Quien mejor se tomó el cambio fue Guille. Pronto dejó de preguntar por su madre, consciente al escuchar hablar a los demás de cuál había sido su destino real, y pese a que pasaba la mayor parte de día cabizbajo y lloraba con mucha frecuencia, Guillermo lo notó mucho más animado que los primeros días. Incluso hizo un amigo del que se volvió inseparable, un chaval un año menor que él que se convirtió en su sombra, y con el que se pasaba la mayor parte del día jugando. A expensas de la nueva amistad de su hijo, Guillermo conoció al padre del chico, un tal Genaro, un vecino de Etzel que había quedado viudo a primeros de mes. Le llamó especialmente la atención porque parecía su vivo retrato, antes de descuidarse la barba, con aquél espeso bigote entrecano, unas entradas más que generosas y algún que otro kilo de más, y enseguida hicieron buenas migas, también, ambos padres.
Guillermo obvió en todo momento la historia real que le había llevado hasta ahí en sus largas conversaciones con Genaro, más sí compartió con él su inquietud por la ansiada vuelta de su hermana. Tuvo que morderse la lengua en más de una ocasión al escucharle blasfemar sobre el imperio que había levantado su padre, al que Genaro despreciaba con toda su alma, al asumirlo verdugo de su esposa, pero tuvo la suficiente sensatez y sangre fría de seguirle la corriente, sin entrar demasiado al trapo, por no descubrirse. Aún no daba crédito al hecho que por más veces que le habían pedido la documentación, ningún agente de la ley le hubiese reconocido como el perpetrador de semejante desastre.

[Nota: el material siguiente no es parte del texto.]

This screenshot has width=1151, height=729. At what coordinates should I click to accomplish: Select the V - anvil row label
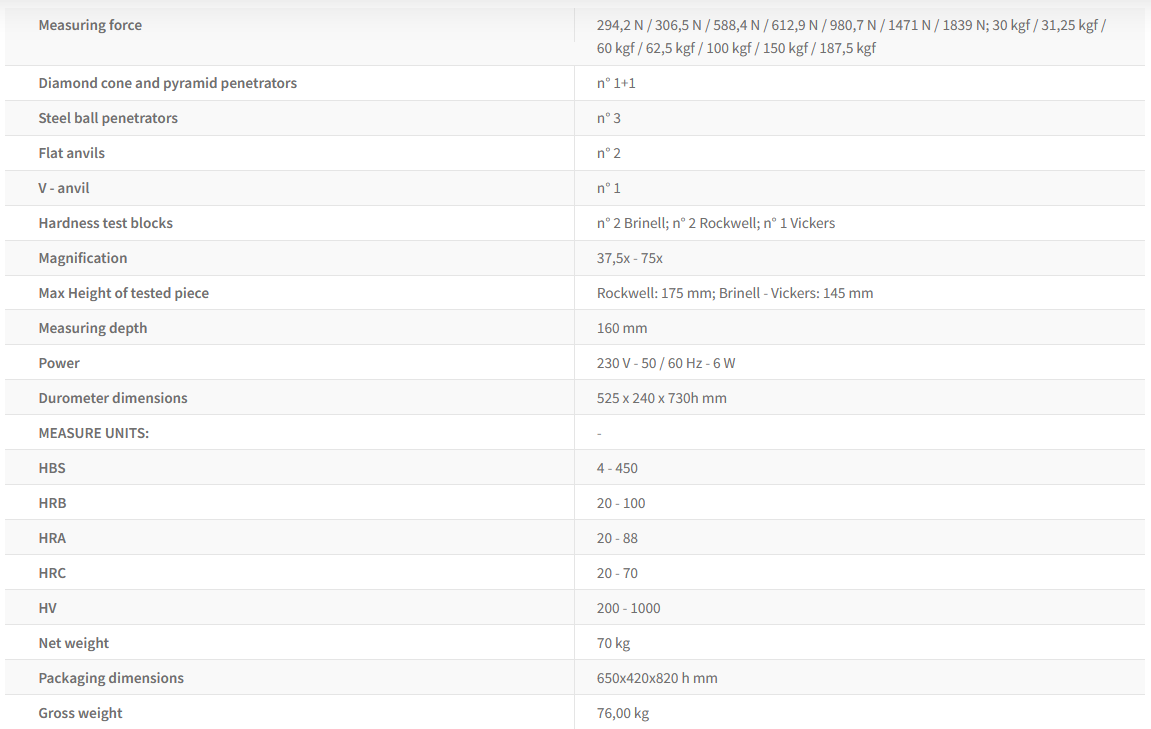point(64,188)
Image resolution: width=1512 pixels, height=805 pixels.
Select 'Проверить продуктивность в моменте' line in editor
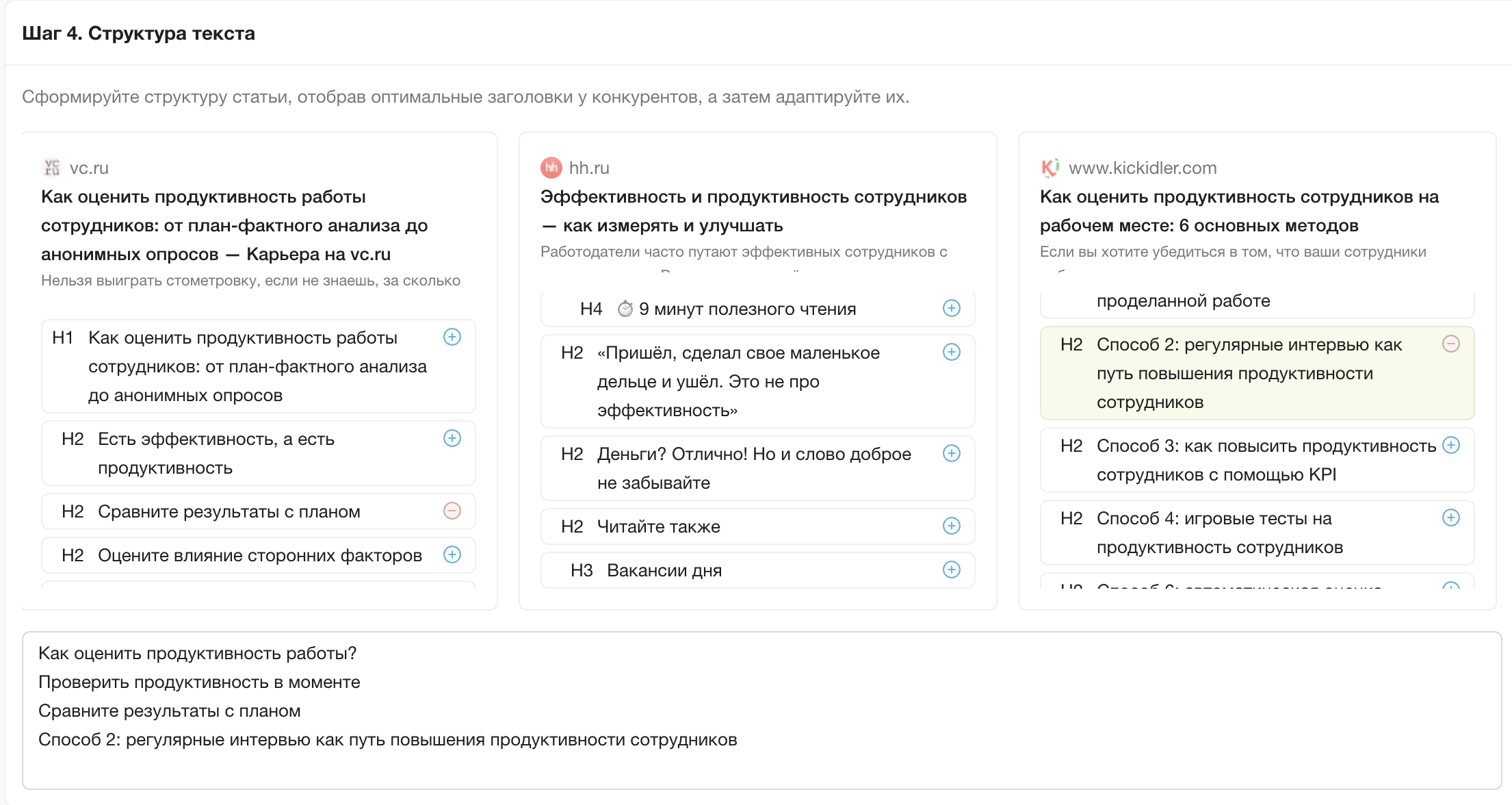tap(199, 682)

De entre todo cuanto vivieron esos días padre e hijo en el centro de acogida, las noches se llevaron la peor parte. Dormían hacinados en tres grandes naves desmontables hechas con un complejo mecano de piezas metálicas y lonas que de poco servían para librar al interior del frío nocturno. Lo más incómodo, más incluso que el festival de ronquidos que hacía de dormir una misión francamente complicada, eran los recurrentes disparos en la madrugada. El complejo estaba rodeado por altos focos alimentados por corriente eléctrica del suministro municipal, y dichos focos alumbraban todo el perímetro, imposibilitando que ningún infectado se acercase más de la cuenta sin ser avistado. Había soldados haciendo guardia en los cuatro flancos, veinticuatro horas al día en turnos rotativos, y por más que hacían su trabajo a la perfección, deshaciéndose sin miramientos de los intrusos, que nunca llegaban siquiera a alcanzar la valla, provocaban tal revuelo entre los supervivientes: gritos de pánico, cuchicheos, llantos de los más pequeños… que hacían que las noches fuesen un verdadero suplicio. Tan pronto rompía el alba, todo cambiaba considerablemente. Incluso la afluencia de infectados decrecía hasta prácticamente desaparecer.
No debían llevar ahí ni cinco días, viviendo en una paz y una armonía impropias de los tiempos que corrían, cuando todo cambió la mañana del 18 de septiembre. A diferencia de lo que todos temían, aunque raramente lo pusieran en común, la perdición del centro no fue debida al ataque de un grupo de infectados, por más que sí hubieron infectados involucrados en la masacre que en breve se produciría. En ocasiones, el mismo ser humano, cabal, sano y consciente, era su peor enemigo.